• _PROBLEM DESCRIPTION_
Report every line of the material below that contains the string "perform".

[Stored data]

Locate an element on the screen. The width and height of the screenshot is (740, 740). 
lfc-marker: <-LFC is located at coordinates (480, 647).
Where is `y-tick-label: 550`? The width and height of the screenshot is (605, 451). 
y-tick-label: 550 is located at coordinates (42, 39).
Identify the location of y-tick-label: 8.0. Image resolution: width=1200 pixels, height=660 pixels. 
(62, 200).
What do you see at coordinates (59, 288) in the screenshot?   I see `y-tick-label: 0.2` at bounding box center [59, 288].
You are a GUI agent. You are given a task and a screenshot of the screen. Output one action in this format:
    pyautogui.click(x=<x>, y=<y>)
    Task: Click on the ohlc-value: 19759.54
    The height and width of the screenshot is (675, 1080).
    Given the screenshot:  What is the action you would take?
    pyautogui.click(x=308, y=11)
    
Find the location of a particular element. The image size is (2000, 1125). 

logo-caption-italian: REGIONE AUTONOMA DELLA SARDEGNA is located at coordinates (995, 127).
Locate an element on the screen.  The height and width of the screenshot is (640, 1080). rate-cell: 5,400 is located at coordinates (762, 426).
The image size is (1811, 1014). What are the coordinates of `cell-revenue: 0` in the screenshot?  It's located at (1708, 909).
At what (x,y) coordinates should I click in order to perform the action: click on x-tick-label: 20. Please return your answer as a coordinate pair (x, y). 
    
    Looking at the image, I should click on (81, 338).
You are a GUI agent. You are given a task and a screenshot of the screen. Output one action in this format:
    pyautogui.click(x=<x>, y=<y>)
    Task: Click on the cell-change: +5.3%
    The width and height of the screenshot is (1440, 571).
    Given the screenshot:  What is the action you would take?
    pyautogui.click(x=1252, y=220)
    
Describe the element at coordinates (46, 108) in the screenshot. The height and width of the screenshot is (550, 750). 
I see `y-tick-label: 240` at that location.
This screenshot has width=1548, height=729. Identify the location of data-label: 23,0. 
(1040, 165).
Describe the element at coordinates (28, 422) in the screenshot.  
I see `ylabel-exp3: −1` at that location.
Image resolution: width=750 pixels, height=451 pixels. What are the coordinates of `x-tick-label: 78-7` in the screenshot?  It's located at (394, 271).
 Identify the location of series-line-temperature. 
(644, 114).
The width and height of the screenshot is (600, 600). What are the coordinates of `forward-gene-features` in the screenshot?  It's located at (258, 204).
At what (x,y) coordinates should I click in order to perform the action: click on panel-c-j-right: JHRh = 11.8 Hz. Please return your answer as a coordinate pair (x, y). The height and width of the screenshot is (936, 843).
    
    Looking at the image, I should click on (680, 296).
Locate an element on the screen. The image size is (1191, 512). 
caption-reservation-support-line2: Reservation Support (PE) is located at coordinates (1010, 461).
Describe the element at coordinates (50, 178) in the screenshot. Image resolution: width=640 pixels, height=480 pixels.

• _ANSWER AREA_
At what (x,y) coordinates should I click in order to perform the action: click on x-tick-label: 20. Please return your answer as a coordinate pair (x, y). 
At what (x,y) coordinates should I click in order to perform the action: click on panel-c-j-right: JHRh = 11.8 Hz. Please return your answer as a coordinate pair (x, y). The height and width of the screenshot is (936, 843).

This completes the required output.